While Khalid has no problems with the later parts of the chronicle, but he offers details about how these “historians” employed by the court used their prowess to demonise their employers. The book has dedicated a complete chapter to the narrative surrounding Sikander. While history has packaged him as a fiercely anti-Hindu zealot and an iconoclast, the author has sourced contemporary texts to prove it otherwise. The main factor that the court historians have used against the medieval king was his keenness to create an Islamic state and implementation of Shariah. This is despite the fact that it was one of his top men Seha Butta, a convert, who was, according to Rajatarangni, responsible for whatever has happened with the non-Muslims.

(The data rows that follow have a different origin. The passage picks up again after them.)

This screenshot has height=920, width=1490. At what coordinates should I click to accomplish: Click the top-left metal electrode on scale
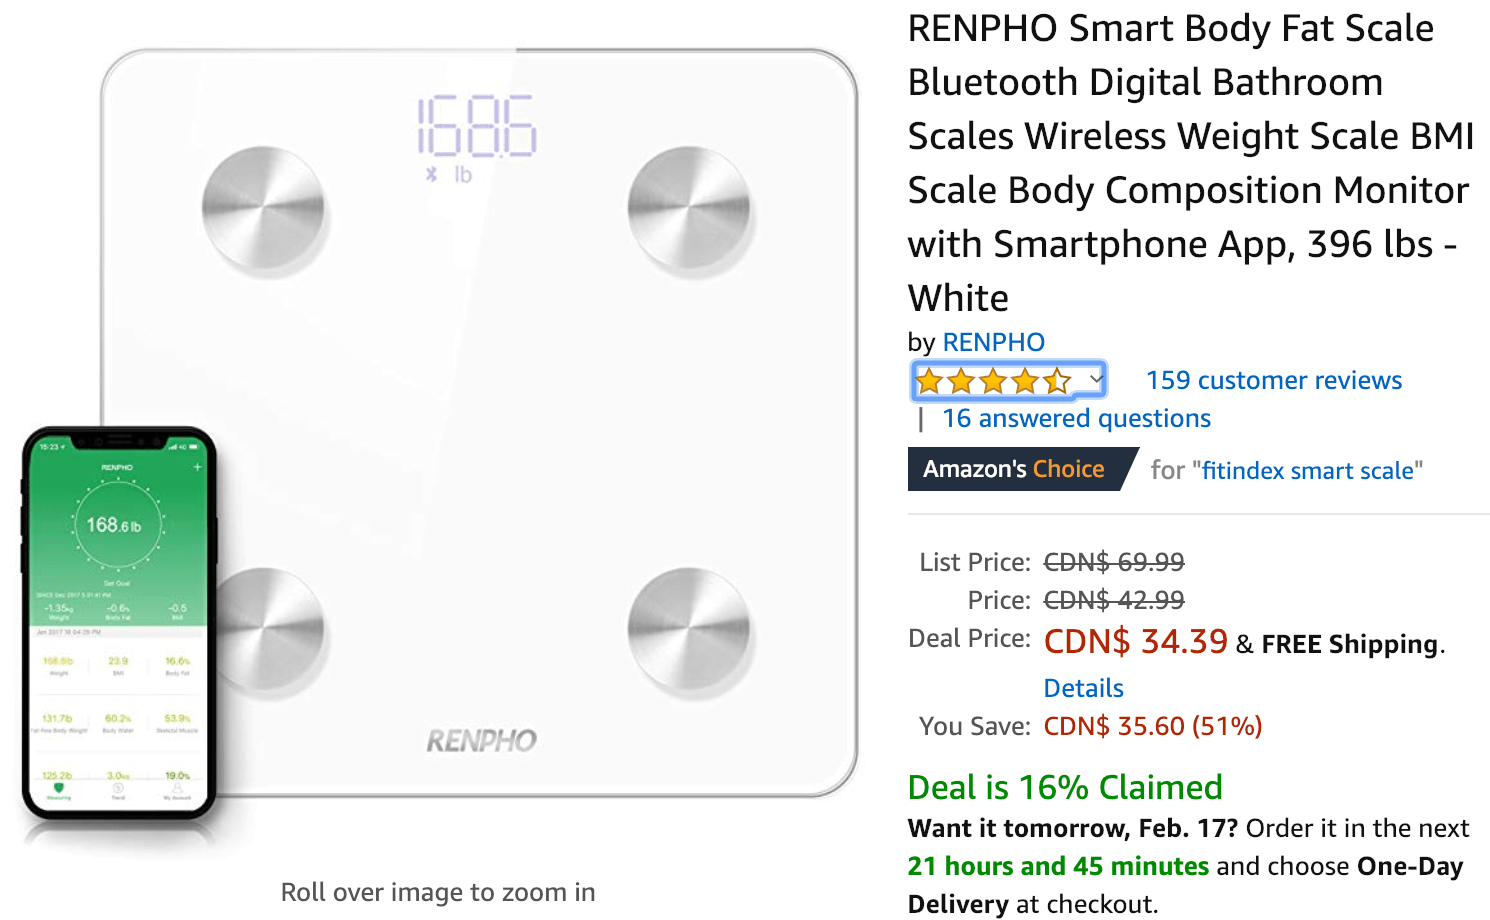coord(263,207)
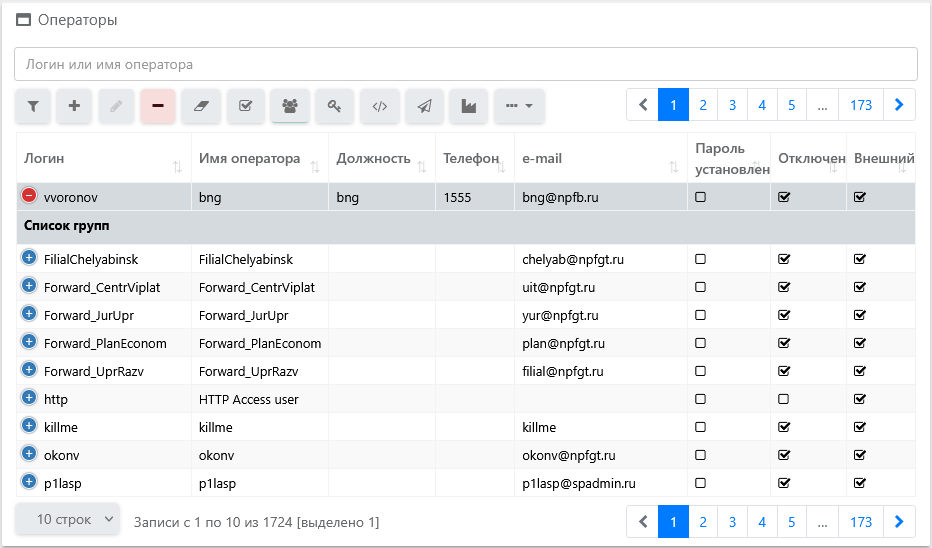Open the more actions ellipsis dropdown
The width and height of the screenshot is (932, 548).
tap(519, 106)
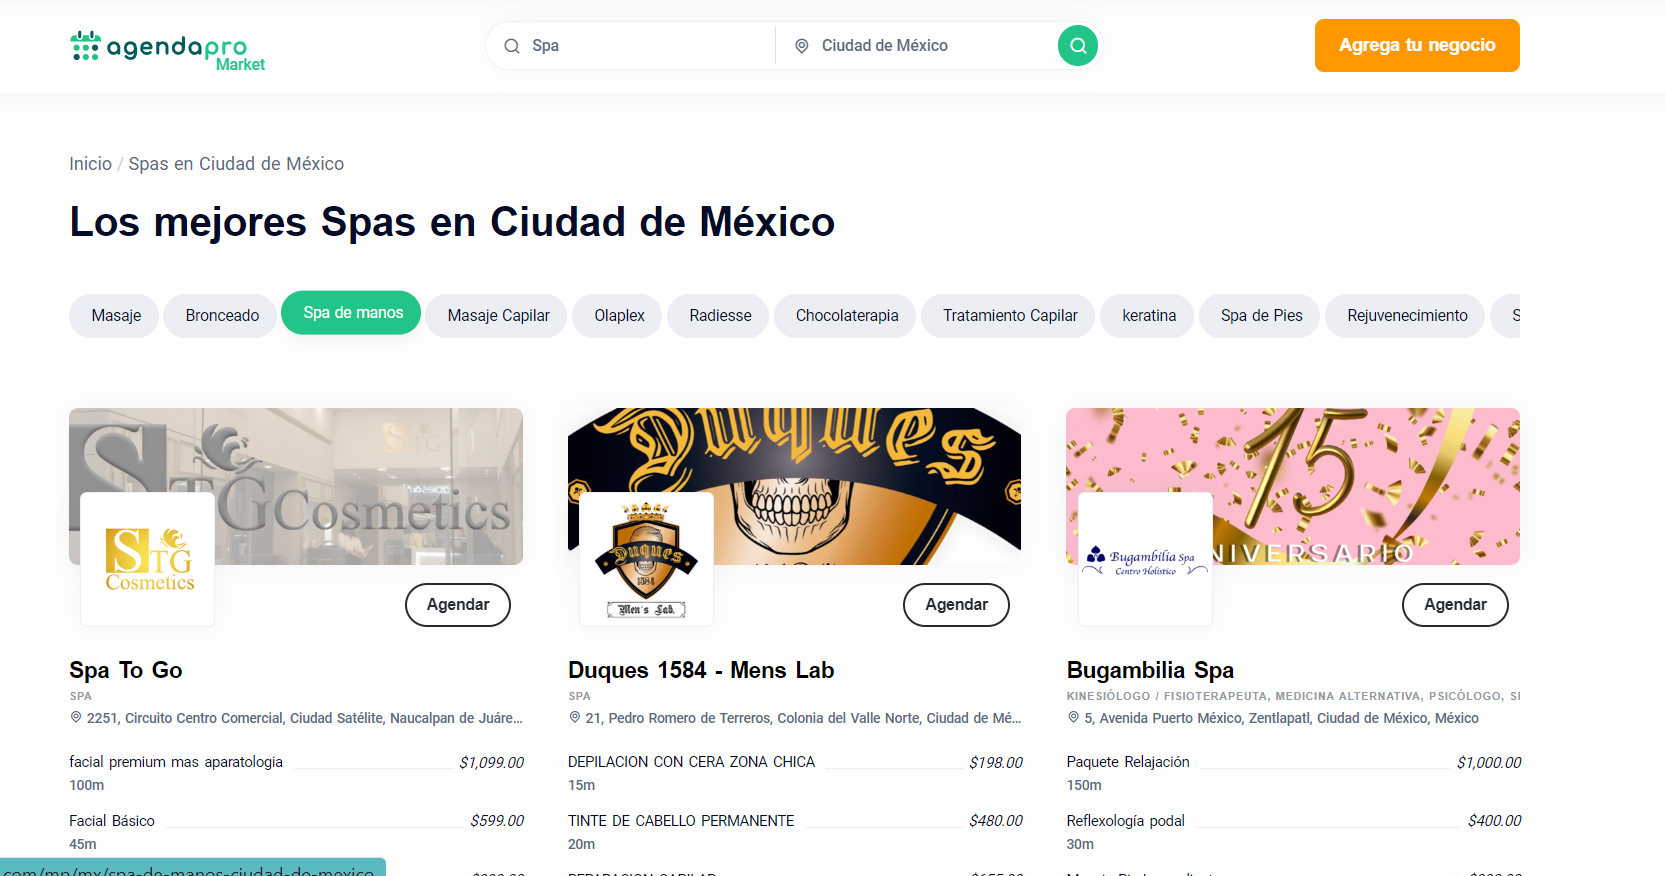Click location pin icon in search bar
This screenshot has width=1665, height=876.
point(801,46)
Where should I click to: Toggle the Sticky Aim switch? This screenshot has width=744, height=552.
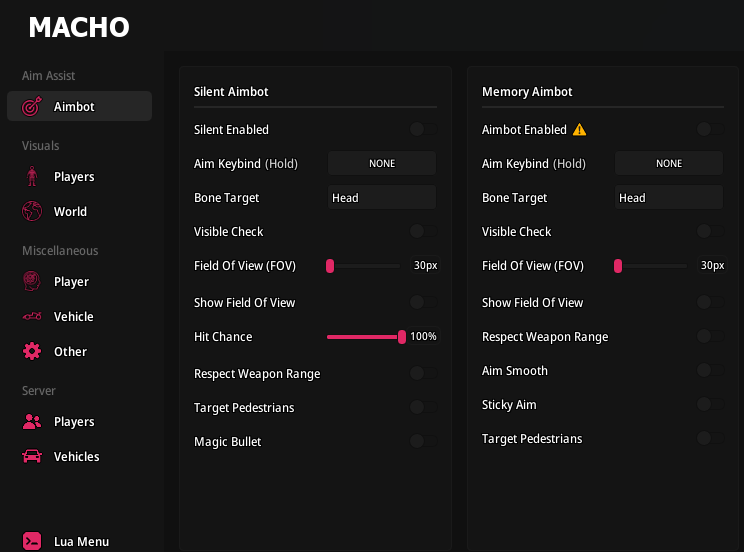point(710,405)
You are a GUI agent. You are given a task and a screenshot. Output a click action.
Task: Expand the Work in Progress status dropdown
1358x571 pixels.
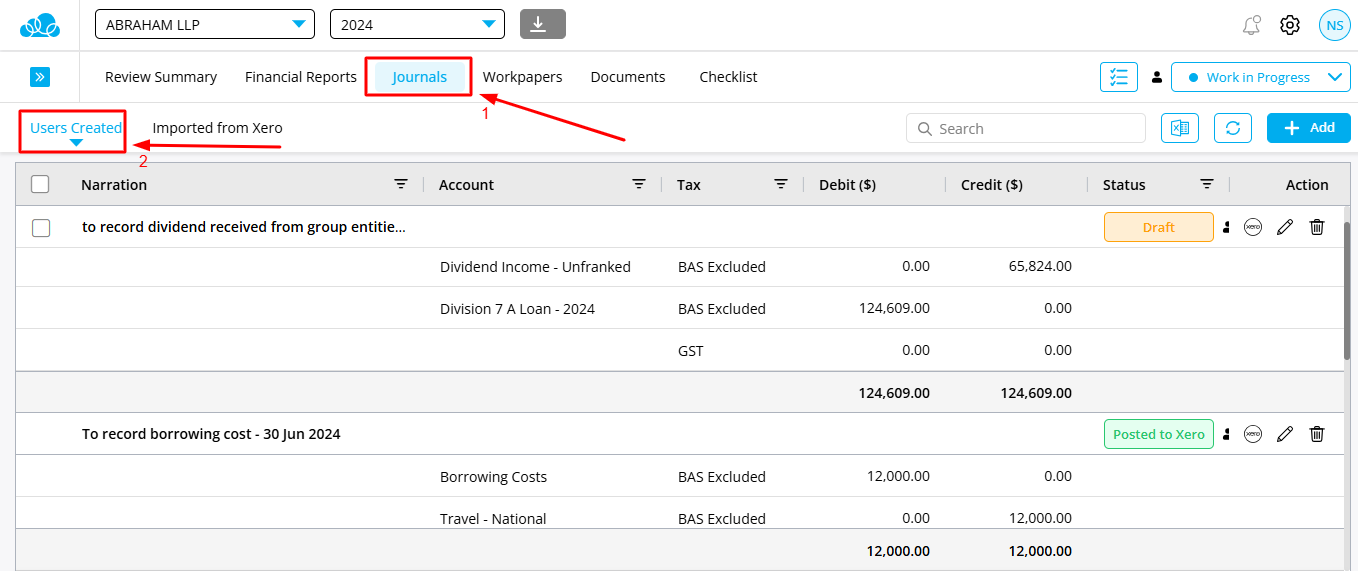pos(1260,77)
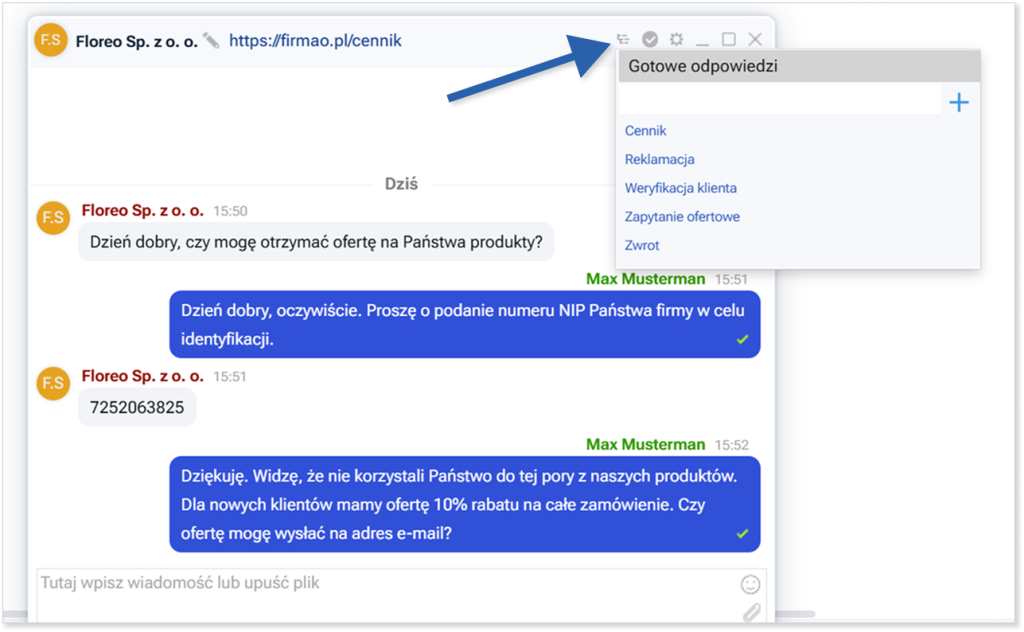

Then Khalid takes the reader to the power politics in Kashmir detailing how the Kashmiri Pandit emerged as key players during the Mughal and Afghan era. The chapter has interesting insights into how the small community ruled the roost and managed to stay in power by hook or by crook. Later, when Afghans were replaced by Sikhs and then swiftly by the Dogras’, there were interesting developments in the evolution of the privileged Pandit from a power centre to the toll of occupation and suppression.

Finally when the situation started shifting with the mass movement against the autocracy, the book details how this movement was scandalised right from day one. On July 13, 1931, when a massacre marked the beginning of new Kashmir awakening after a domination of many centuries, a serious attempt was made to record as the ugliest communal event in the history of Kashmir, a narrative that still forms part of the right-wing Kashmir story.

As larger political events started impacting the Godforsaken space and numbers started mattering more than the mass, certain people had amassed, strange events started taking place. The book offers interesting events that were more of a reaction to the ‘inheritance of loss’ than isolated reactions to particular instances. It uses the summer 1967 agitation over the love affair of a Pandit damsel Parmeshwari Handoo who converted and became Parveena Akhter to demonstrate the frustration accumulated over the years. The book eventually moves to the migration of the Kashmiri Pandits during the amorphous years of militancy following which the ‘aborigines’ started a movement for the homeland, the Panun Kashmir. It blasts the myths built by a willing media about the ethnic cleansing by offering tell-tale facts about the migration and the killings. The book concludes with a long chapter on media, its emergence and management in Kashmir and how it was mainly managed by the modern era versifiers writing music for the ears of Delhi.

Never ever, the book lacks connect with the narrative it builds brick by brick: how the real narrative of Kashmir’s society and politics was misrepresented throughout and how it came so handy to the managers of power in Srinagar and, off late, Delhi. Author has meticulously investigated events using all the available records, in certain cases interviews as well. The narration is simple but powerful and it rarely lacks a connection with the time and space, almost in a chronological rhythm.

While the book challenges the established historic scholarship, it also faces many questions: Can a modern logical and scientific research be compared with a poet’s mind, writing a millennium back? Why has not the scholarship of last half a millennium raised these questions about myths and legends as effectively as this book does? And if the scholars have dropped broad hints on Kalahana’s inaccuracies, why they still continue using it as the basics to Kashmir’s recorded history? Some people do believe that the book is attempting imposing contemporary conflicting narratives on Kashmir’s history, retrospectively. The debate will now generate and the author is pretty sure of his answers.

There are, however, two important things about the book that need an emphasis. Firstly, the book has come at a time when the market is seeking answers to the clear bias exhibited by a pro-state narrative? Secondly, Khalid has added one vital pre-requite to all the scholarship from now on. No scholar would be historically correct in the analysis of Kashmir’s distant and near past unless he or she goes through these 400 pages first.